Si prevede che questi record saranno ampiamente superati nel 2022 in cui sono già ora evidenti le conseguenze dell’aumento dei prezzi dell’energia e delle materie prime che stanno schizzando dall’inizio della guerra Russia – Ucraina con la crisi del grano e i raccolti ucraini bloccati nei porti.

Le nuove disuguaglianze sociali verificatesi già nel 2021 con la pandemia galoppante e quelle che, purtroppo, stanno emergendo nell’attuale situazione critica internazionale, sono considerate allarmanti dal World Economic Forum che nella riunione (finalmente in presenza) del 23 maggio u.s. le ha definite “nuove scandalose iniquità”, perché, mentre qualcuno (si tace per opportunità il nome) «brinda all’incredibile impulso che la loro attività sta ricevendo, allo stesso tempo decenni di progressi nella lotta alla povertà estrema rischiano di essere vanificati».

Ricerche effettuate nei profitti delle imprese che operano nel settore energetico, di quelle, si fa per dire, che sono in grado di mostrare i loro muscoli (e le loro fauci), hanno messo in luce dei dati a dir poco allarmanti: 5 multinazionali energetiche raggiungono la “modica” cifra di 2.600 dollari al secondo; la pandemia ha prodotto 573 nuovi miliardari, 62 solo nel settore alimentare, con il risultato che la loro ricchezza è pari al 13,9% del PIL mondiale.

Ancora più eclatante il caso delle industrie farmaceutiche (40 i nuovi miliardari) che, nell’attuale situazione, in cui l’87% dei paesi a basso reddito non ha ancora completato il ciclo vaccinale, hanno venduto ai governi i loro vaccini a prezzi 24 volte superiori al costo stimato di produzione.

Sul fronte opposto un lavoratore, sia pure con retribuzioni più basse, dovrebbe lavorare per ben 112 anni per guadagnare quello che i “signori delle multinazionali” guadagnano in un solo anno.

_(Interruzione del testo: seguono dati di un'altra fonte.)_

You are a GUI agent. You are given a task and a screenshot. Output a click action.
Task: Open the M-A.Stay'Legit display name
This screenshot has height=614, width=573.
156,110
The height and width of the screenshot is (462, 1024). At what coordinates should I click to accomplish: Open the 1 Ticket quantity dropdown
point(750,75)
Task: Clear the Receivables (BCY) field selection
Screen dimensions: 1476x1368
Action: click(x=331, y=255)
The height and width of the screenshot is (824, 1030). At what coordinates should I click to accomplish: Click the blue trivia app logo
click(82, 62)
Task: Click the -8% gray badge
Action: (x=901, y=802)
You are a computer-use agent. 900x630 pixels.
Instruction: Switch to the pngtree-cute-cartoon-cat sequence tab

«Siamo di fronte a una disuguaglianza tossica che rischia di spezzare i legami che tengono insieme la nostra società». Ė l’ulteriore amara riflessione pronunciata nel succitato meeting annuale del World Economic Forum di Davos che conclude, senza rischio di smentita dai dati statistici: «i profitti dei colossi alimentari, energetici e farmaceutici decollano, mentre nei paesi poveri è allarme fame».

A questo punto non c’è molto da dire, c’è molto da riflettere. Non ci troviamo, com’è ovvio capire, di fronte a profitti solo frutto di lavoro, intraprendenza, capacità e di quant’altro appartiene alla sfera dell’intelligenza personale di chi, giorno dopo giorno, accumula ricchezze “sudando e rischiando”, ma di fronte a vere e proprie speculazioni, soprusi, sfruttamento di particolari situazioni in cui versa tanta povera gente per far fronte alle necessità fondamentali di una vita dignitosa (lavoro, cibo, vestiario, benzina, elettricità e, perché no?, anche qualche minimo bene voluttuario).

Nessuno mette in dubbio (o meglio qualcuno si) che il lavoro e l’intraprendenza vanno premiati, ma a tutto c’è un limite, soprattutto quando a rimetterci sono i soliti noti, impotenti e costretti a subire senza possibilità di rivalsa.

Ultimamente si è scoperto che i Comuni fanno di tutto e di più per incrementare le entrate provenienti dalle multe per infrazioni stradali che vengono letteralmente “gonfiate” da addizionali di ogni genere. Quanto potrà mai costare l’avviso cartaceo e la sua spedizione che, molte volte superano alla grande la cifra relativa all’infrazione contestata, peraltro soggetta alla sola “discrezione infallibile” dell’accertatore con ammissione di ricorso solo concesso e mai vincente!

Qui, però, ci sarebbe da affrontare un altro spinoso argomento che vorrei risparmiare ai lettori, se non altro per non uscire fuori dal seminato, di quanto, cioè, ho cercato finora di proporre alla loro riflessione e considerazione.

Per chiudere mi permetto, come spesso faccio, di servirmi di un paradosso concessomi dalla filosofia.

Certo, è vero che “non si vive di solo pane”, ma a dispetto dell’idealismo hegeliano non è così facile saziarsi con “l’idea della pastasciutta”. Questa può anche idealmente saziare il pensiero. Ben altro ci vuole per saziare la parte dell’uomo che ha bisogno di pane vero, reale, tangibile e sufficiente.